Example 2: Los Angeles, 1952

This is one of my favorite short stories (you can read it here and judge for yourself.) I’ve never been able to find a home for it, for two reasons. First, it’s over 5000 words, and in this world where most short stories are published online, that pretty much makes it War and Peace. Secondly though, it contains a certain word. A word I’ve never used in real life and makes me cringe. You know, the N word.

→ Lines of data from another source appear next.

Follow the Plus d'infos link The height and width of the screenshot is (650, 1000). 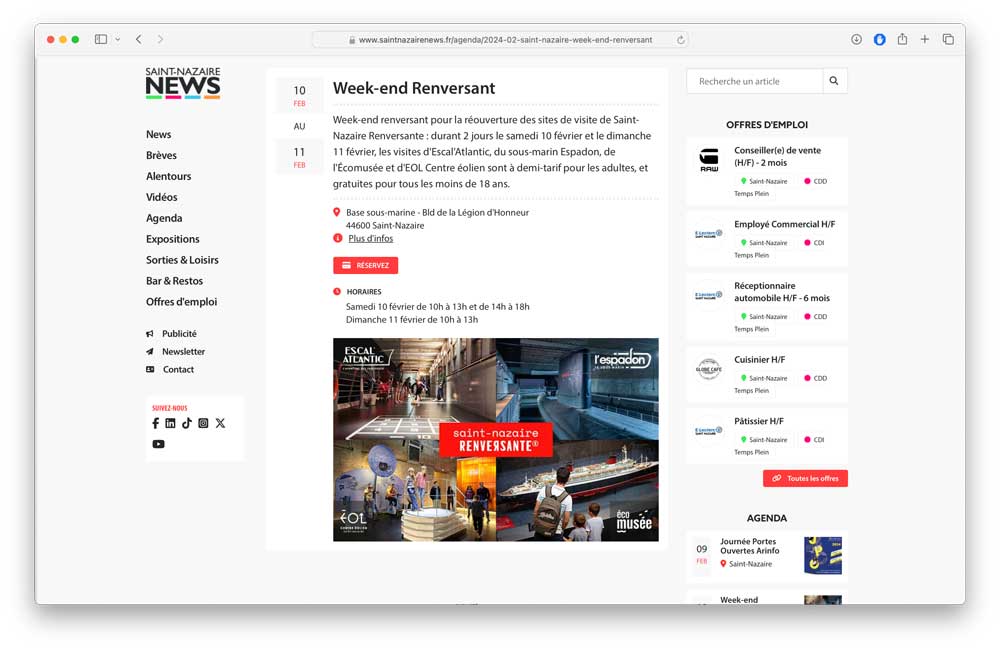pos(370,239)
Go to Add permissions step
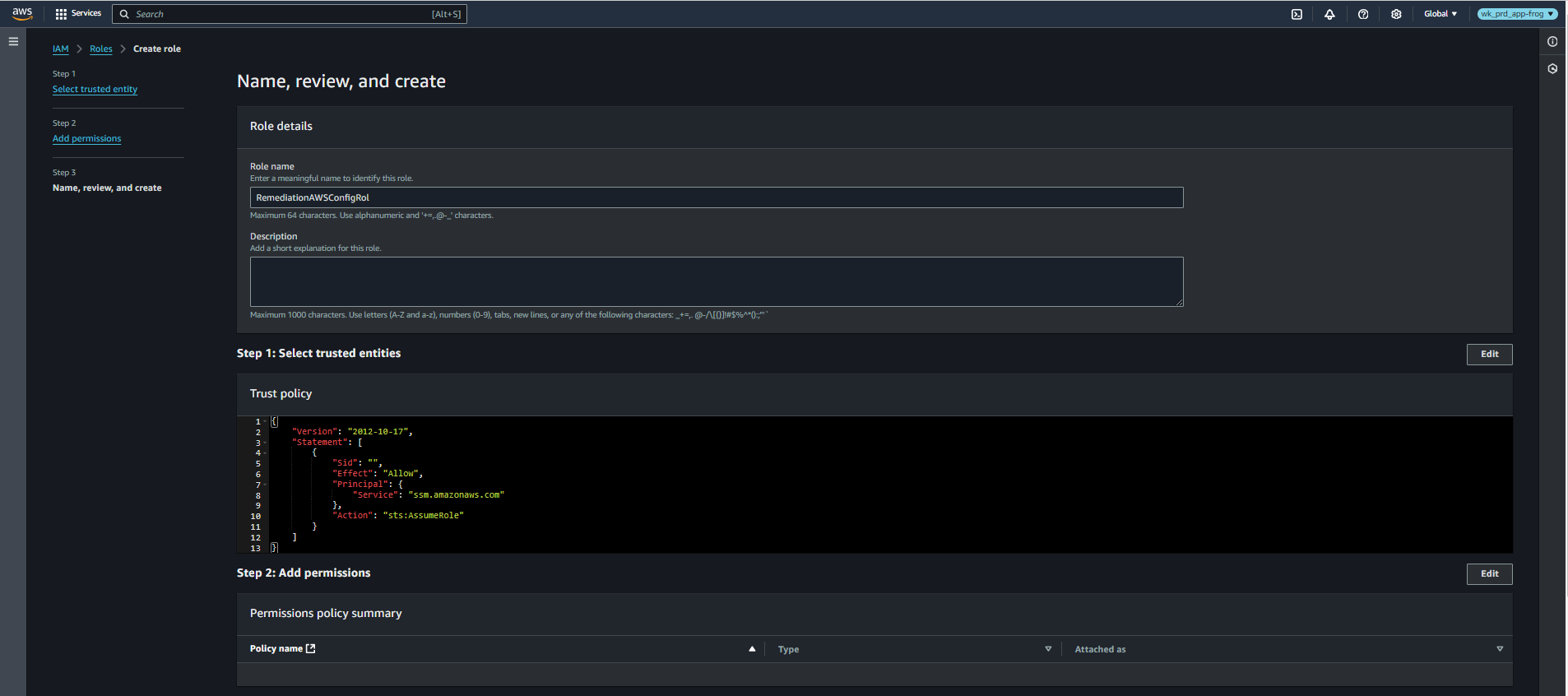 pyautogui.click(x=86, y=139)
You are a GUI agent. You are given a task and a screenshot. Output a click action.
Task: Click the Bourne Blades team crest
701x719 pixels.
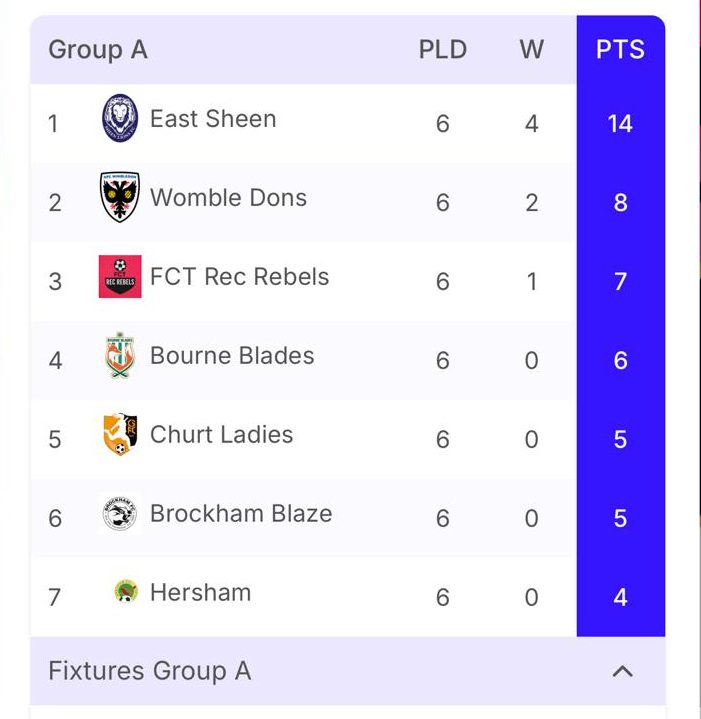(119, 356)
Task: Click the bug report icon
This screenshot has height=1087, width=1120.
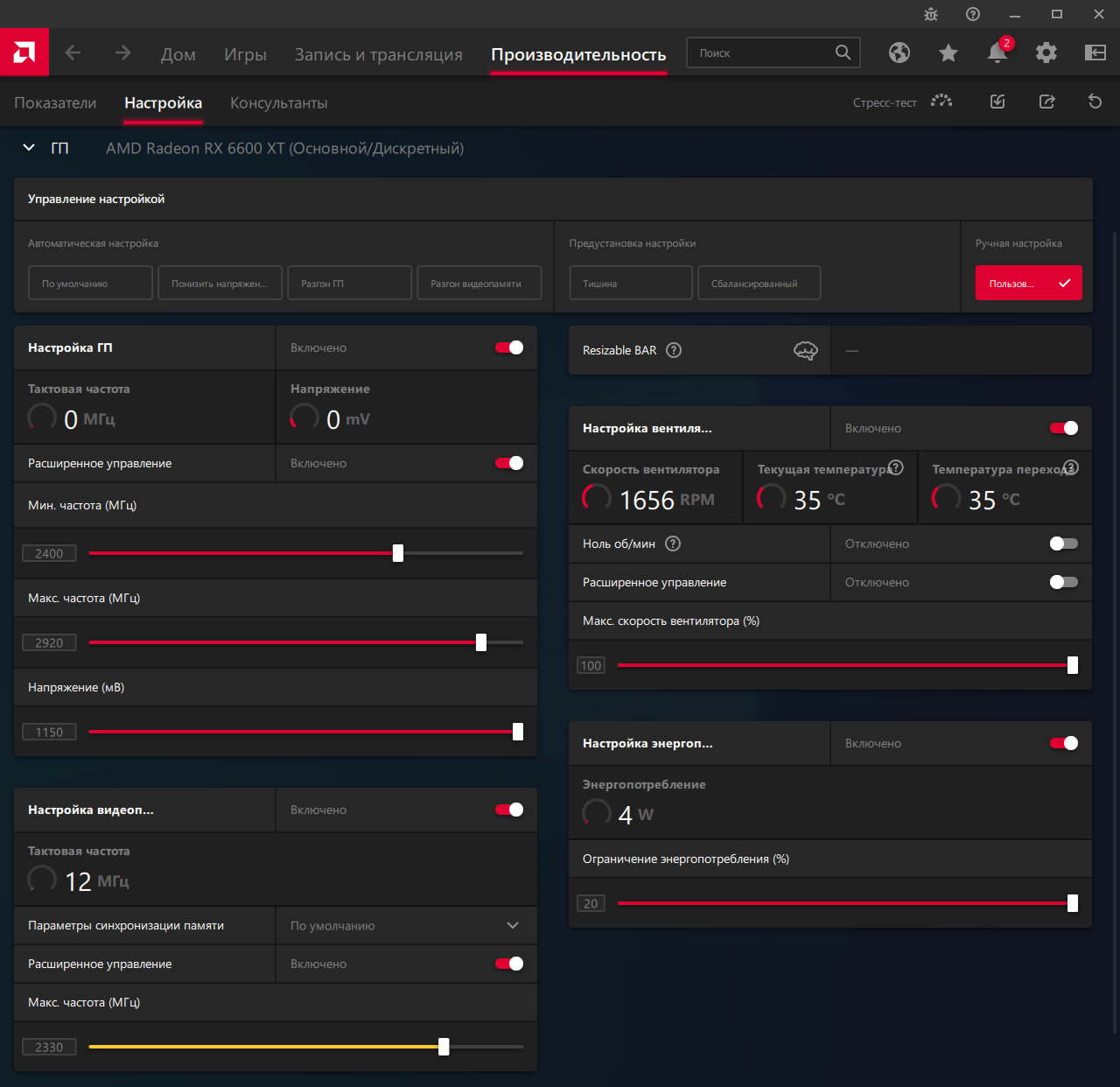Action: coord(931,14)
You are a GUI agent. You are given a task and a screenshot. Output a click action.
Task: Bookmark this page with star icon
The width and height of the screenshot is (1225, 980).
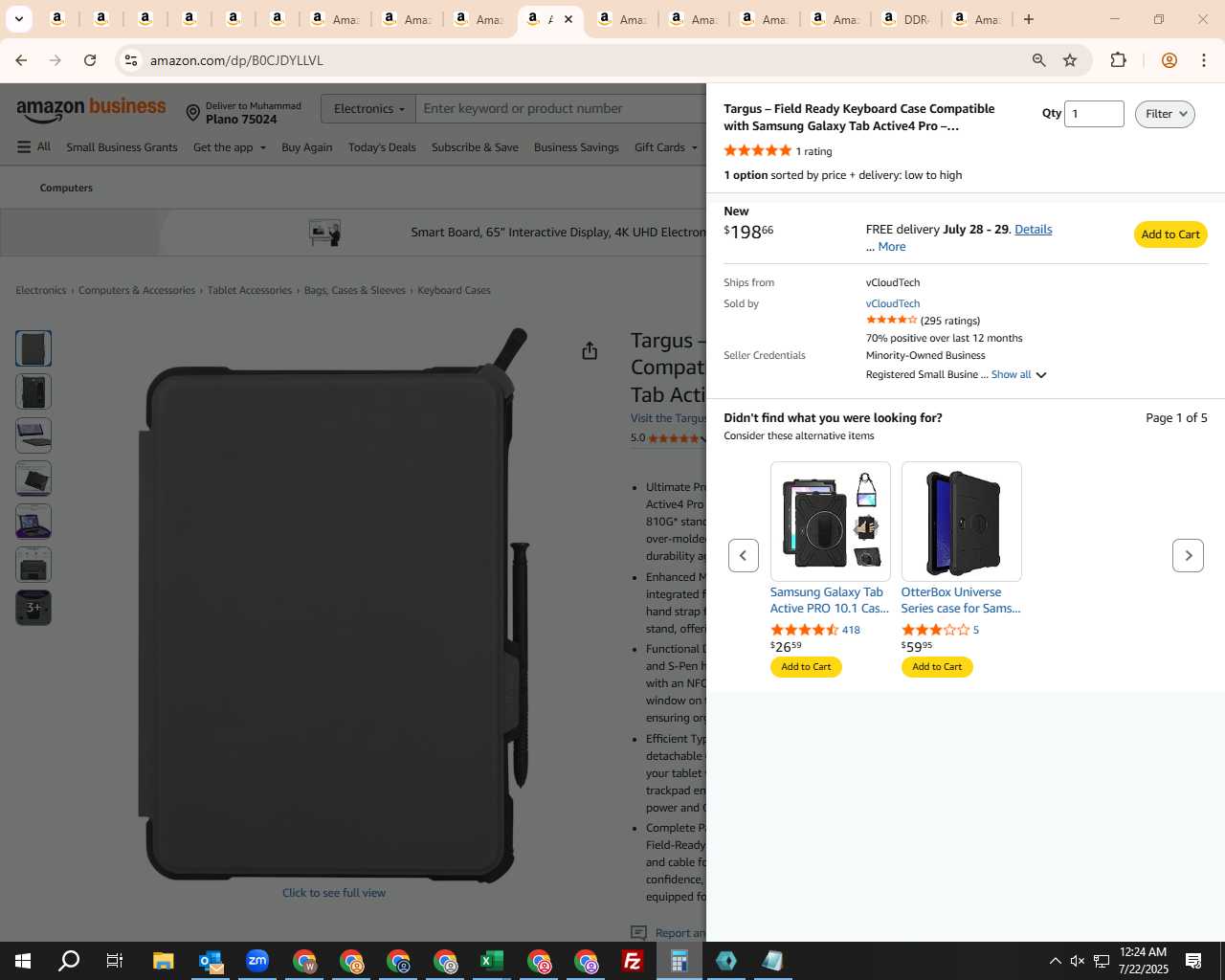pos(1070,60)
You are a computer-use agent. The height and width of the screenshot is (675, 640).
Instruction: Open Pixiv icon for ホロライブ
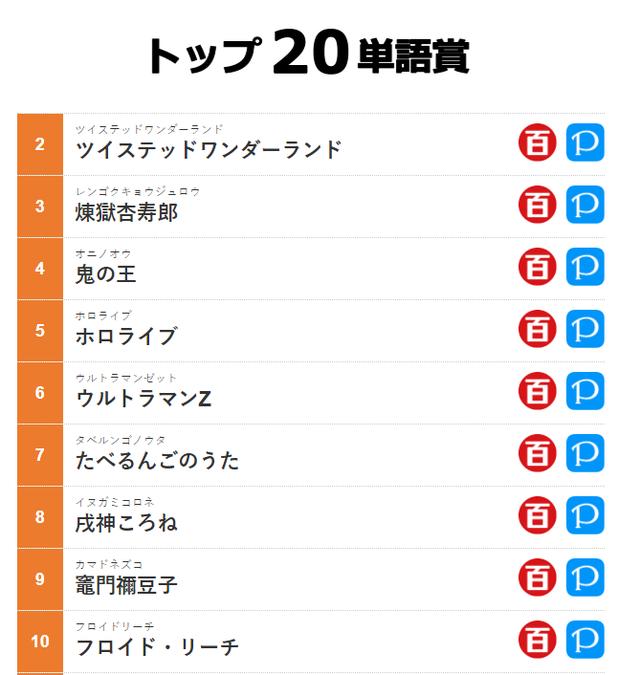pyautogui.click(x=585, y=329)
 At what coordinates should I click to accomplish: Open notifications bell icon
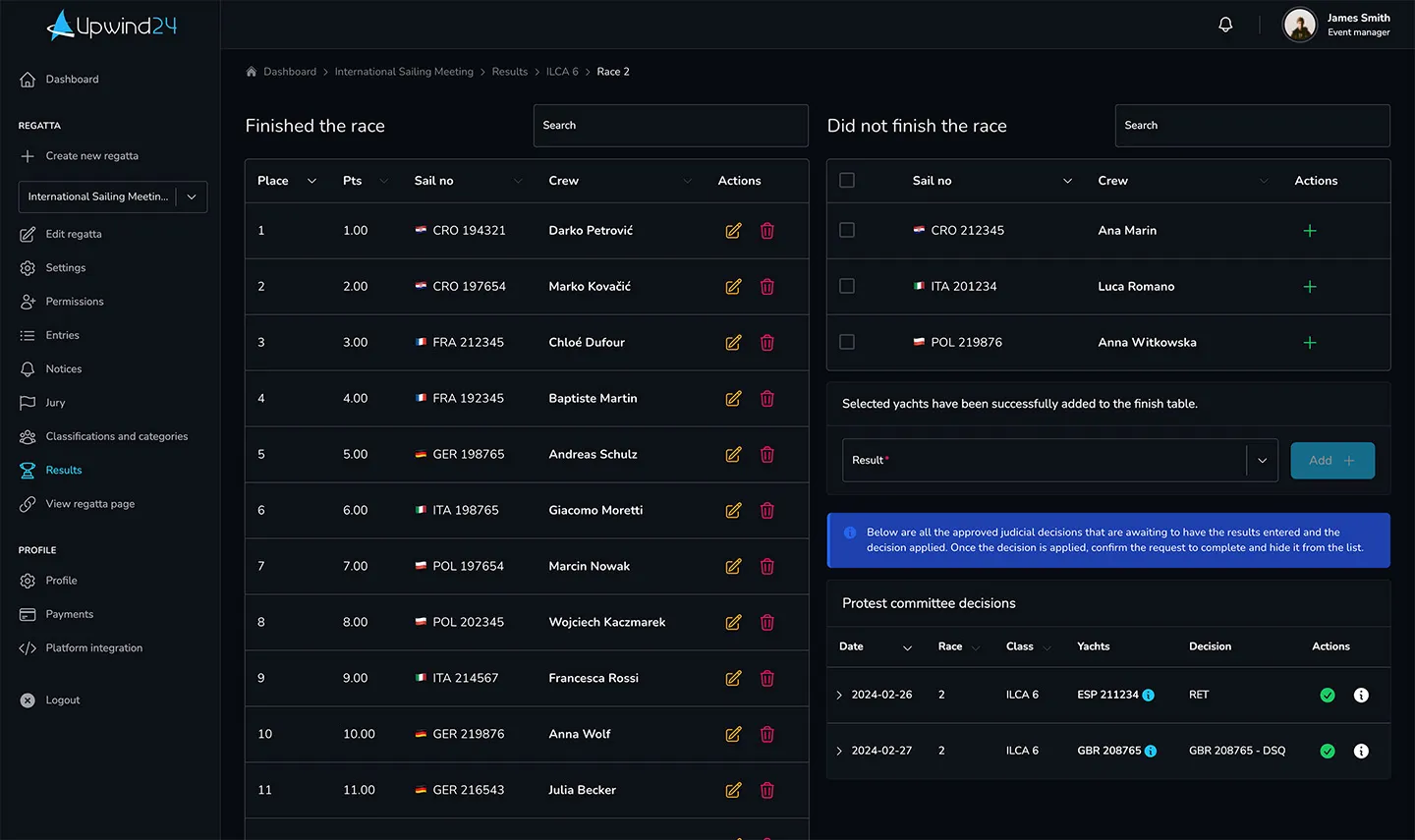[x=1225, y=25]
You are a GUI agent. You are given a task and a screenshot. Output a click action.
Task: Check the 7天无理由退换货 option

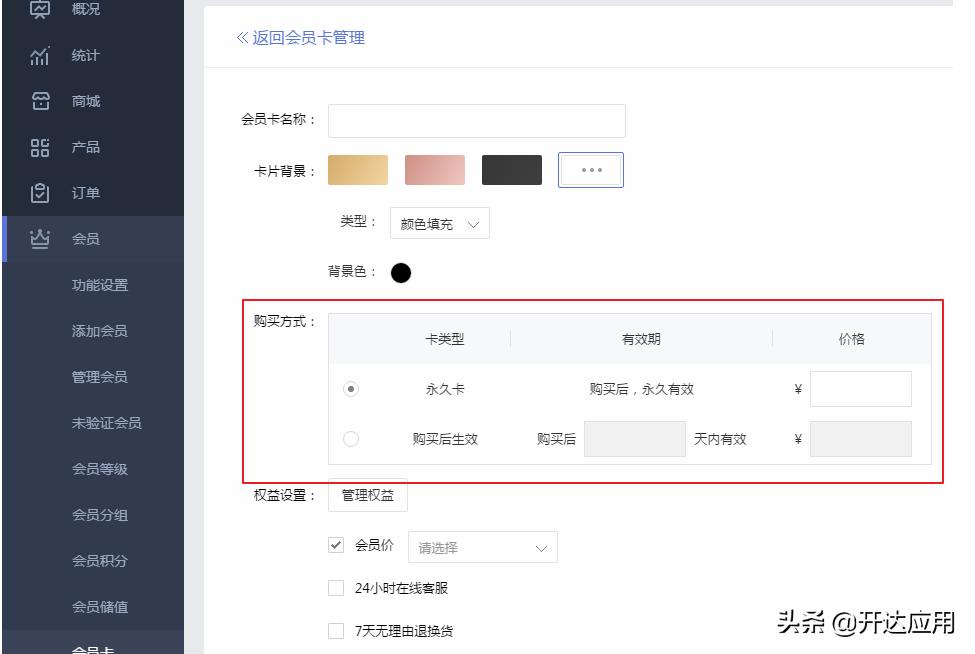(x=336, y=630)
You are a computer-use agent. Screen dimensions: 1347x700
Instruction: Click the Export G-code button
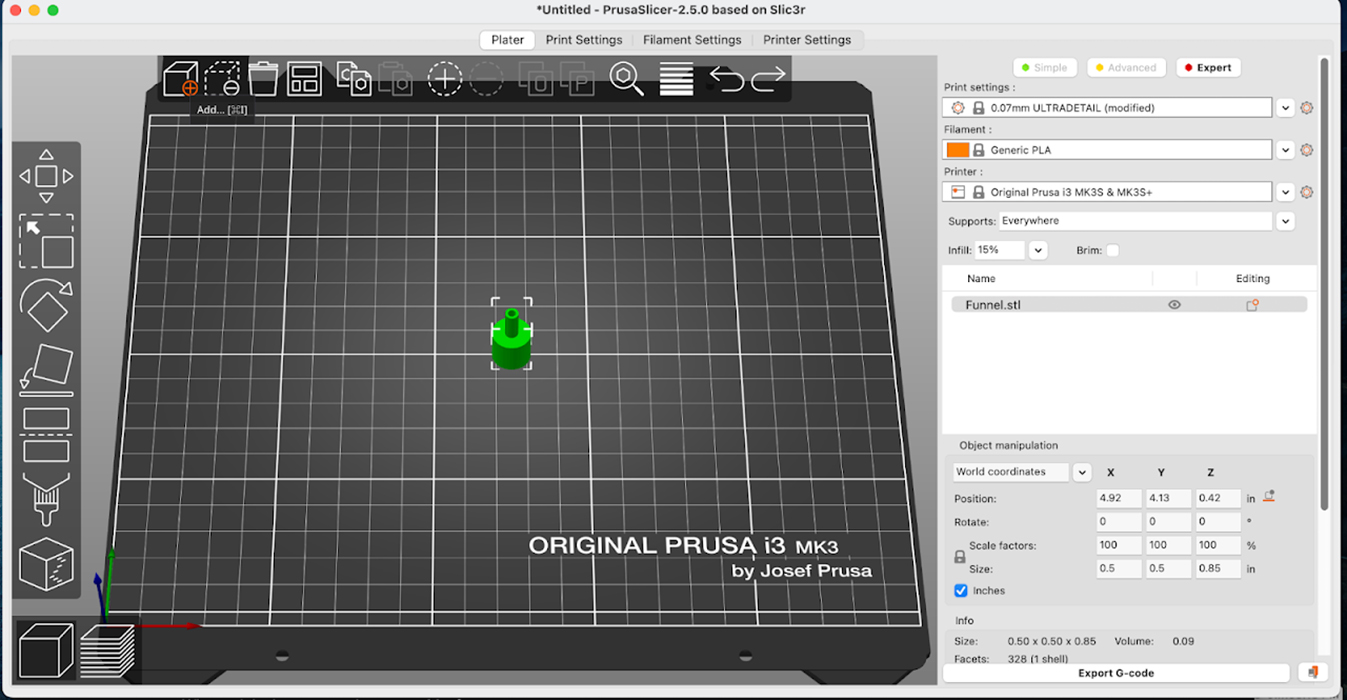pyautogui.click(x=1115, y=673)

Just last week a magazine editor told me how much he enjoyed the story, thought it was very well written, but “some of the language” made him uncomfortable and he couldn’t publish it. Now, I can protest (as I often do) that the language and behavior of the characters are not necessarily those of the management. Truth is, when I thought of Lorna yelling that word during the excitement of a boxing match, I smiled because I knew how readers would respond. When I brought it into my writers group, I could hear gasps when they got to “that scene” and it made me happy to my toes. Again, not very nice of me was it?

The latest example: Acre’s Orphans

A character dies in chapter 12. A character a lot of people are very fond of. And I laughed out loud when it came to me. Not in a text-y LOL kind of way, but really laughed. So loud it scared Byron, my cockatiel. Not because it wasn’t sad, but because if I did my job right it would elicit a South Park “you bastards you killed Kenny” moment. When several of my beta readers told me how they reacted, I didn’t apologize. I didn’t shrink. I soaked up their emotional responses, lit a cigar and thought, “yeah baby. That’s my job.”

The truth is, I like making people laugh. I like making them cheer, but I also like making them have an unexpected emotional reaction. Sometimes it’s positive, sometimes it’s horror, or sadness, or disgust. Good. That’s my freaking job.

Someone once said that being a novelist is like telling a joke and waiting 6 months for the laugh. It’s true. If a writer touches you in the feels, let him or her know. Better yet tell them AND Amazon with a review.It’s kinda why we do this.

Even if it means we have to admit we’re terrible, awful, really bad people.